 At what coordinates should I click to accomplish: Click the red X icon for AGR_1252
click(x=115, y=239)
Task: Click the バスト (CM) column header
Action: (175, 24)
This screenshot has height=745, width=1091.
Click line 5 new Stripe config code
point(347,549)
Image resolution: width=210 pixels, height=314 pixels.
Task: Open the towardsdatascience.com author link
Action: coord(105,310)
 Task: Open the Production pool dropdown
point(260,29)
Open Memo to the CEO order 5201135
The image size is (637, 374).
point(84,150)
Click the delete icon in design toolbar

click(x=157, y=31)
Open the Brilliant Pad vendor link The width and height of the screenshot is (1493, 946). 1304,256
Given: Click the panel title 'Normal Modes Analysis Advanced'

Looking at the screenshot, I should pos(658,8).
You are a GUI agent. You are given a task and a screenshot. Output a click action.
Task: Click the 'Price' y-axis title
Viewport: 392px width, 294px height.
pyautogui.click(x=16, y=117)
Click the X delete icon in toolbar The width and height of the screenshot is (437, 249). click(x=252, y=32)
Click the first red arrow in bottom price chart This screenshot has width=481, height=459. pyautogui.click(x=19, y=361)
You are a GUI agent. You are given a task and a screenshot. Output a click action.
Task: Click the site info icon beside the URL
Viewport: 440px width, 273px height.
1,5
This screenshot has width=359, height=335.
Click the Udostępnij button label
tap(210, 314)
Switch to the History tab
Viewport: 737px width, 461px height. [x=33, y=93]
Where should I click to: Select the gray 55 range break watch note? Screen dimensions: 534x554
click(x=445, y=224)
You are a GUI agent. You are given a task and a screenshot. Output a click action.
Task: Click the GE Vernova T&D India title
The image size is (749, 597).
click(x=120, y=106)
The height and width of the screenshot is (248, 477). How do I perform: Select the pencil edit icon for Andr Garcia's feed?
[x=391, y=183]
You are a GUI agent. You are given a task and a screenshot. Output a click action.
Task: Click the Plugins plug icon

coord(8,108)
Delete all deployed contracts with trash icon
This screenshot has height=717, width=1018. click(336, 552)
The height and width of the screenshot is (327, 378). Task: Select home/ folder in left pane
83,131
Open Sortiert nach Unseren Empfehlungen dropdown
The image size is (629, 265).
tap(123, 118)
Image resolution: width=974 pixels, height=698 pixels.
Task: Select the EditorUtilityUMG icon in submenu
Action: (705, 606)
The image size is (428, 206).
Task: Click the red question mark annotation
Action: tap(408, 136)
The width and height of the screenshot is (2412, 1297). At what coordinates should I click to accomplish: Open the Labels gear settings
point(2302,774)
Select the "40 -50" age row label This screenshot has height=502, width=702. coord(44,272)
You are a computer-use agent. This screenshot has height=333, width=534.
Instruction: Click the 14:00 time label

:: Short problem ::
Copy out the lines from the one containing "The height and width of the screenshot is (327, 378)." through the one containing "Action: tap(408, 136)", reproducing each character for character.

:: Answer to the task ::
The height and width of the screenshot is (327, 378). Task: Select home/ folder in left pane
83,131
Open Sortiert nach Unseren Empfehlungen dropdown
The image size is (629, 265).
tap(123, 118)
Image resolution: width=974 pixels, height=698 pixels.
Task: Select the EditorUtilityUMG icon in submenu
Action: (705, 606)
The image size is (428, 206).
Task: Click the red question mark annotation
Action: tap(408, 136)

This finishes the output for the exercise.